Apple cider and donut are a fall stable here in the midwest. Every fall people stream out to apple orchards to get their yearly fix. In 2012, we had a massive crop failure and the apples were not available. That year I decided to make my very own donuts. It doesn’t replace the experience exactly but is fun none the less.
I choose a recipe from a blogger from the King Author Flour Company. I am a fan of the company, their products, and their amazing cookbooks which have taught me a lot. The recipe is actually for whole donuts, baked in a special donut pan. I made both donut bites or holes that I baked in a mini muffin pan and mini donuts that I made in a mini donut pan I was given. I preferred the mini donuts because they were so cute and they had more bite to them with their increased surface area (the bites are delicious too!)

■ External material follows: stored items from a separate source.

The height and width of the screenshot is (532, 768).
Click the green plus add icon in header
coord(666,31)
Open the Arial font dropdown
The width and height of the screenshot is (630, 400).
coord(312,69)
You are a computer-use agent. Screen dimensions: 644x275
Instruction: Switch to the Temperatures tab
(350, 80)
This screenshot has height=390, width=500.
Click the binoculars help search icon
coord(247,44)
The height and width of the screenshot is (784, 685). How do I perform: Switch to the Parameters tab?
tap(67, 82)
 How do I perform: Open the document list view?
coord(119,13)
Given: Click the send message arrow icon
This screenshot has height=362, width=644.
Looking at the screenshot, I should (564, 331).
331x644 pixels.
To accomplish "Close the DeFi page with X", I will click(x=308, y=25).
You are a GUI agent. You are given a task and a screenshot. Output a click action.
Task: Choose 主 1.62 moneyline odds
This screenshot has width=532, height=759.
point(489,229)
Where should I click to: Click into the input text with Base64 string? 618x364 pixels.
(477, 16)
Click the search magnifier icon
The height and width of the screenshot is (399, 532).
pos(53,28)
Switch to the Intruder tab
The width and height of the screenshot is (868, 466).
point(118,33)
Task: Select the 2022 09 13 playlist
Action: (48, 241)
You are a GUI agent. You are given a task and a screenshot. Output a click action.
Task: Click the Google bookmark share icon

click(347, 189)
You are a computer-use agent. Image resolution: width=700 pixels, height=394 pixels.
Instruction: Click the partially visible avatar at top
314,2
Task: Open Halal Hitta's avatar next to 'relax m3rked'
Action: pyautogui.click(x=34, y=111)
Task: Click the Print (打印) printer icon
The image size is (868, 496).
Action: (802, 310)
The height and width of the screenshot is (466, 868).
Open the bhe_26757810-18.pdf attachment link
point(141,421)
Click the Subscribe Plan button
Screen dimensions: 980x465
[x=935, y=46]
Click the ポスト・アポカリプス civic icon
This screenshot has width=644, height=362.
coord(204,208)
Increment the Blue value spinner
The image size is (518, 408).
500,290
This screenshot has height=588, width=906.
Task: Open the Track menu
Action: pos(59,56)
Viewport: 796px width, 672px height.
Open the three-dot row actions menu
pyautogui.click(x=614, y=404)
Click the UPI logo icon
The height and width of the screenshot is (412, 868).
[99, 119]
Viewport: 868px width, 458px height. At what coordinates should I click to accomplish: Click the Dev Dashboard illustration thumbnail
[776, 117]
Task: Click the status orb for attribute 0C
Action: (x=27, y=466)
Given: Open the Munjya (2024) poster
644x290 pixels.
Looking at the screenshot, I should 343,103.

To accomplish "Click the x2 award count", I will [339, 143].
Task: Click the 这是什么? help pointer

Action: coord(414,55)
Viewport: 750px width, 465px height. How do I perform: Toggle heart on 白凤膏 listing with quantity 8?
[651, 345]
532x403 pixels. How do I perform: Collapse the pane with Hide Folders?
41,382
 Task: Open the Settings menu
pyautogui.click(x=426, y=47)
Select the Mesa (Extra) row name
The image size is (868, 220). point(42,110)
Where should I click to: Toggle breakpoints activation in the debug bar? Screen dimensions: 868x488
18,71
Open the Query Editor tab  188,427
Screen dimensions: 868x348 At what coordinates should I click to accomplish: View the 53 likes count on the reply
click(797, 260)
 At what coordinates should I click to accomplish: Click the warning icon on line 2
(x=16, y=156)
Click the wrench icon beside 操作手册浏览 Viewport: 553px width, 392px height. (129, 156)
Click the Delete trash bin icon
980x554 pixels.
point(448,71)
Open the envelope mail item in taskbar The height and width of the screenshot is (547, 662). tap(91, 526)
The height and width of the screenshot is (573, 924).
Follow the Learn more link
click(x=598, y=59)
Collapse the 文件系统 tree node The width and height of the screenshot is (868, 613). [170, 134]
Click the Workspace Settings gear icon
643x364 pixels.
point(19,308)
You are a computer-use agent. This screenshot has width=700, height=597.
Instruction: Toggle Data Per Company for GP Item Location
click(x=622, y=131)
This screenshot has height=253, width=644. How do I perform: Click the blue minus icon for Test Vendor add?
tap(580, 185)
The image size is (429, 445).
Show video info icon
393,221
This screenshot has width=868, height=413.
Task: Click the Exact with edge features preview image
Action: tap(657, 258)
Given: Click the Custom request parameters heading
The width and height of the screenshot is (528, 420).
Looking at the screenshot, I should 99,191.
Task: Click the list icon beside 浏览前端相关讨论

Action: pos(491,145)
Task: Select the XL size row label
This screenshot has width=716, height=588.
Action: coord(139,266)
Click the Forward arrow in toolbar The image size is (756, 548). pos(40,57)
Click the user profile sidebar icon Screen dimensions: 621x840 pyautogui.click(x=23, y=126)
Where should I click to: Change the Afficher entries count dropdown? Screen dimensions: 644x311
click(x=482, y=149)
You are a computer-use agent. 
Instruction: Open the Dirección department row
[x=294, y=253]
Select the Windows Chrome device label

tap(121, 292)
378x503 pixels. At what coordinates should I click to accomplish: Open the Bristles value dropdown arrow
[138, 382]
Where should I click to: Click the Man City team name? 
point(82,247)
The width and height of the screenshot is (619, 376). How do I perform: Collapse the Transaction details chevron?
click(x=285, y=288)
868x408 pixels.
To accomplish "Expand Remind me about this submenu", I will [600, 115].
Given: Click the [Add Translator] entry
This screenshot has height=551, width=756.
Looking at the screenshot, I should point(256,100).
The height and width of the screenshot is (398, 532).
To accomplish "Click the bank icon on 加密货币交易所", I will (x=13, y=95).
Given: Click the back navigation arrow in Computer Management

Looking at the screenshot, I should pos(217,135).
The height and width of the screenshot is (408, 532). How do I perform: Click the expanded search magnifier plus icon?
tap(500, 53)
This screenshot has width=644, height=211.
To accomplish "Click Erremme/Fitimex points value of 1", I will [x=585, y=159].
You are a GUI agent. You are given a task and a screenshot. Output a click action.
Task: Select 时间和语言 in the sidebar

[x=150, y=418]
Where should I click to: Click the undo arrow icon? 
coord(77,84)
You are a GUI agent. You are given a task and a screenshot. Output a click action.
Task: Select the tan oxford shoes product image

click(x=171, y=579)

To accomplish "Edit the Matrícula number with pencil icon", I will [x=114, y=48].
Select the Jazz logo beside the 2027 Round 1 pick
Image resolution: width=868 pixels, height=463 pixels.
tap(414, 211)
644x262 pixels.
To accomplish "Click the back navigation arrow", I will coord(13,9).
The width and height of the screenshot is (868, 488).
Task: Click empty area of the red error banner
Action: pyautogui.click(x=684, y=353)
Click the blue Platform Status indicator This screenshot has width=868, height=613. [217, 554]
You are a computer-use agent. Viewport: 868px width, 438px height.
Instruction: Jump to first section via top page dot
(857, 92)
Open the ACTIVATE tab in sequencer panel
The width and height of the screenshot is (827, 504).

What really made this recipe stand out is the use of fresh pumpkin puree (check out Alton Brown’s method). Yes canned pumpkin is easier, but the fresh stuff is just better. Pick up a pie pumpkin or two at your local grocery store or farmer’s market. Now is the time to get them.
These came out especially delicious. Eating them warm out of the oven is the best. I found that they do hold up well enough the next morning, so the enjoyment is not lost.
- 8 oz all-purpose flour
- ½ cup vegetable oil
- 3 large eggs
- 1½ cups granulated sugar
- 1½ cups homemade pumpkin purée
- ¾ teaspoon ground cinnamon
- ¼ teaspoon freshly ground nutmeg
- ¼ teaspoon ground ginger
- 1½ teaspoons salt
- 1½ teaspoons baking powder
- cinnamon sugar for coating the bites
- oil for spraying the pan
- Preheat your oven to 350 degrees
- Combine all ingredients except the flour in a mixing bowl, beat to combine
- Then add the flour. Mix until combined. Don't overmix. We aren't making a loaf of bread here.
- Ladle batter into mini muffin pan that you have liberally sprayed with oil.
- Bake for 10-12 minutes or until a toothpick comes out clean.
- Remove from pan as soon as you can. Roll them in cinnamon sugar.